▶ _Instructions for the task_:
Filter these entries down to lines holding "avatar".

Records excerpted from a collection:

-=-=-=-=-

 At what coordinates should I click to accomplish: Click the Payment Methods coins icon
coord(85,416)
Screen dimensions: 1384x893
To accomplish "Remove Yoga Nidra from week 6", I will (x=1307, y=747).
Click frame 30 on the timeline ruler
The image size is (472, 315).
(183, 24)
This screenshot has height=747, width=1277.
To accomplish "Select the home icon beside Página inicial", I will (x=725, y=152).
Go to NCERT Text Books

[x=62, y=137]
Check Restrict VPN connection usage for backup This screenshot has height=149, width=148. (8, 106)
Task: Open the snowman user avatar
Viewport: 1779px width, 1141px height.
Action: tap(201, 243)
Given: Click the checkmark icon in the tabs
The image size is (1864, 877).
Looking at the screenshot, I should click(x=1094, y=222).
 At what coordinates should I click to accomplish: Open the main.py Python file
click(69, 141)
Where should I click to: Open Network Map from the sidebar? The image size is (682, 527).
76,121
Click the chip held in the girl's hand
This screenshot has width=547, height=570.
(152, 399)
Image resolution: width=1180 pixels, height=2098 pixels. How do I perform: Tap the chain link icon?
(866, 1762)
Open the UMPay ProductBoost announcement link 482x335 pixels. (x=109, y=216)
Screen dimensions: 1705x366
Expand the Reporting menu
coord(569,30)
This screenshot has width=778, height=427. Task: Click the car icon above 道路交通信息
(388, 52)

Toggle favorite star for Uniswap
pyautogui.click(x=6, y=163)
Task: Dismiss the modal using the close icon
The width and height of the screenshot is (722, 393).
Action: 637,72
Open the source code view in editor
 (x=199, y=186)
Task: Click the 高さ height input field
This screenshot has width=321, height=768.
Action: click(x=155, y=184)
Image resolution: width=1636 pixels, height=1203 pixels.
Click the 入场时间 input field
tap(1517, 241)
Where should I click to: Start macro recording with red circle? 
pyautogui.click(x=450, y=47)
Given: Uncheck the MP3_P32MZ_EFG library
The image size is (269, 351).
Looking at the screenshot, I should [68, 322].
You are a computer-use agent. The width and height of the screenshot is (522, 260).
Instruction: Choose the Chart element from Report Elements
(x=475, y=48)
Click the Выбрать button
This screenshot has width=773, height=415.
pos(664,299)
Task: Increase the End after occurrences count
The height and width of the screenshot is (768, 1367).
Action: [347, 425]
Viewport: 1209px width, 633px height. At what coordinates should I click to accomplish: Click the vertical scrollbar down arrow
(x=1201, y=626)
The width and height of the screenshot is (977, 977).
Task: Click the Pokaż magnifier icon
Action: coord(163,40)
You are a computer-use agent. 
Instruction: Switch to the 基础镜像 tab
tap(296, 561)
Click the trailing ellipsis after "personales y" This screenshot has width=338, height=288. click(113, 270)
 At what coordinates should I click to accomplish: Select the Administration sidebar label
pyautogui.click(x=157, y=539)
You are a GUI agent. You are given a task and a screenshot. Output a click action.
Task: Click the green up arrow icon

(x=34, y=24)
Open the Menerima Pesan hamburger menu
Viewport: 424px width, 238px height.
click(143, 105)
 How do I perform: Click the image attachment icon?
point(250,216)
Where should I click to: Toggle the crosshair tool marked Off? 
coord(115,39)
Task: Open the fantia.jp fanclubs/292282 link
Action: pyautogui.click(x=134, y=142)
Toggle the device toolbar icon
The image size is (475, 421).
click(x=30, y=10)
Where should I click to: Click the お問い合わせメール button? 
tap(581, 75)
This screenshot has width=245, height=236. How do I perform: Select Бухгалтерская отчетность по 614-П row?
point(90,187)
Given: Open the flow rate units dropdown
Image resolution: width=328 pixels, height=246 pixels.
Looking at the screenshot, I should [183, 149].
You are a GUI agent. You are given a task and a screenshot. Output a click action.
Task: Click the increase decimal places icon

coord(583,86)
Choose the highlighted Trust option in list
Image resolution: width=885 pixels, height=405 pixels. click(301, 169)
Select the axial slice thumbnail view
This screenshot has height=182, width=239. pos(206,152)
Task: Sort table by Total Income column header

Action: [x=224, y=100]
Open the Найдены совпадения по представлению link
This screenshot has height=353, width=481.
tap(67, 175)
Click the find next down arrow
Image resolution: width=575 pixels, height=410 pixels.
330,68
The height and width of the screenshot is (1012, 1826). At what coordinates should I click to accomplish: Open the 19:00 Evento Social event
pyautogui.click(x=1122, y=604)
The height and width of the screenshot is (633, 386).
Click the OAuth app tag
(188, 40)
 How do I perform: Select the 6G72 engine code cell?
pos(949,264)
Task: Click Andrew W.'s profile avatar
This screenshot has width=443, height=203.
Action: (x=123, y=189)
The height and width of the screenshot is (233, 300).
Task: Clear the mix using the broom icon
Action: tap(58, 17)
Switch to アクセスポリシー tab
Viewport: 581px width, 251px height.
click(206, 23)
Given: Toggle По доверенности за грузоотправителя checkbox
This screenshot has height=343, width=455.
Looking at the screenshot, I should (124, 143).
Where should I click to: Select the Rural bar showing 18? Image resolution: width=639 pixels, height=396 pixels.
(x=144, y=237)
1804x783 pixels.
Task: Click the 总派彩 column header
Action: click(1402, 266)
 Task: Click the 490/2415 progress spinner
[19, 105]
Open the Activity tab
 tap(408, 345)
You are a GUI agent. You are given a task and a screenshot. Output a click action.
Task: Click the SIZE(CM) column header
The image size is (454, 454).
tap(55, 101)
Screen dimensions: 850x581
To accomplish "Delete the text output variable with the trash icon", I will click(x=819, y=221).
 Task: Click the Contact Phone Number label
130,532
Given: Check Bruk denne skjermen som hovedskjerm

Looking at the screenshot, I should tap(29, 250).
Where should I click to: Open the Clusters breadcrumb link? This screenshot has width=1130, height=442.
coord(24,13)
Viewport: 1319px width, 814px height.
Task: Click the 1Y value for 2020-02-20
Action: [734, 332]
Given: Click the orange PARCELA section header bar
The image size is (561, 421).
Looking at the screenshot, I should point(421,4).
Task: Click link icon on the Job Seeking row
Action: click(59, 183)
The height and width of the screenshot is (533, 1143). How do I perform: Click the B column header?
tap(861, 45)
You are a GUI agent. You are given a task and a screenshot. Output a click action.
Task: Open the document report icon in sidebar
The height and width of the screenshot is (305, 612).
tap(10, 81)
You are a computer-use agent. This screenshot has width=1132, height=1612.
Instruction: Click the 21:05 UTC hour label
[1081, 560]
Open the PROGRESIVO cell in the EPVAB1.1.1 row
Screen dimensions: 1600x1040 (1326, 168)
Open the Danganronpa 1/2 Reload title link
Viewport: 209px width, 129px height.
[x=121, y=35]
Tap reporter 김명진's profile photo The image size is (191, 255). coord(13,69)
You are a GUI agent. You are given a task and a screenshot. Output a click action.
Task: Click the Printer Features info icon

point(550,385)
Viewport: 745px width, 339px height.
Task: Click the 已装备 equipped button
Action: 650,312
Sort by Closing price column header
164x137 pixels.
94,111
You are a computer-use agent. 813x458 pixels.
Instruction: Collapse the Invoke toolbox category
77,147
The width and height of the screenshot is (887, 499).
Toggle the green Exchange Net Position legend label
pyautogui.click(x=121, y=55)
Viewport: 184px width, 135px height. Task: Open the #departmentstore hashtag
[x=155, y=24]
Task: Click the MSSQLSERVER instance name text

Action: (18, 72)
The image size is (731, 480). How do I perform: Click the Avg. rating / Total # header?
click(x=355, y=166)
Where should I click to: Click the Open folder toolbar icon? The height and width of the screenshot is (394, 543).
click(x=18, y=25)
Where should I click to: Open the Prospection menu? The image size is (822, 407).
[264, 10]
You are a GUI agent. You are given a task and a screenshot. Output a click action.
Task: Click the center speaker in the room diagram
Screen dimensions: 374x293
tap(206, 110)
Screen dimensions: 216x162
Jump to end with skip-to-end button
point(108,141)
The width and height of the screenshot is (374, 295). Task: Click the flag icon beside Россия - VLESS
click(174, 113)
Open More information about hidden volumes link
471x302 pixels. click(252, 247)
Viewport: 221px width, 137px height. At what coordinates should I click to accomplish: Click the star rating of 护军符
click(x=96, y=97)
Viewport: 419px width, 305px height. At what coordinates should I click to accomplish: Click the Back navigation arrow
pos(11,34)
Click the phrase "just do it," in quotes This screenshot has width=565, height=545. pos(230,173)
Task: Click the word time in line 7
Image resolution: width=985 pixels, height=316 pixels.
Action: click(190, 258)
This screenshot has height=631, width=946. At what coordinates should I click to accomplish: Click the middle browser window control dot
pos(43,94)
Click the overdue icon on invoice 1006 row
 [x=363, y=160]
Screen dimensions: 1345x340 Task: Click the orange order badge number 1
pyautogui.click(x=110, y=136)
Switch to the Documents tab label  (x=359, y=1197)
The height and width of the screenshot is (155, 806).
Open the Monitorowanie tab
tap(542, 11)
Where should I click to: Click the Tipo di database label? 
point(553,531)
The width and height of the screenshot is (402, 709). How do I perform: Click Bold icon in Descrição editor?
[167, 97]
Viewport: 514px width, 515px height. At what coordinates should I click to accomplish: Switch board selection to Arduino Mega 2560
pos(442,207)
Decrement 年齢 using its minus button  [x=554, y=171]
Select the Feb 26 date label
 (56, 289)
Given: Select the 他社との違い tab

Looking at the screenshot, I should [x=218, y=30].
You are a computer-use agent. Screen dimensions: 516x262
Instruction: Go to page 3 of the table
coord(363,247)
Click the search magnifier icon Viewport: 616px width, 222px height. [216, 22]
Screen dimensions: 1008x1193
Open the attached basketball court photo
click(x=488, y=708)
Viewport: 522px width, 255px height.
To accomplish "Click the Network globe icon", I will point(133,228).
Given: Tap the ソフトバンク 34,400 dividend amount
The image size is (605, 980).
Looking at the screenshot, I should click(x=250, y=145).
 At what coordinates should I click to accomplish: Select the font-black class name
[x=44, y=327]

-=-=-=-=-

▶ _Response to this exercise_:
Task: Open the snowman user avatar
Task: Click Andrew W.'s profile avatar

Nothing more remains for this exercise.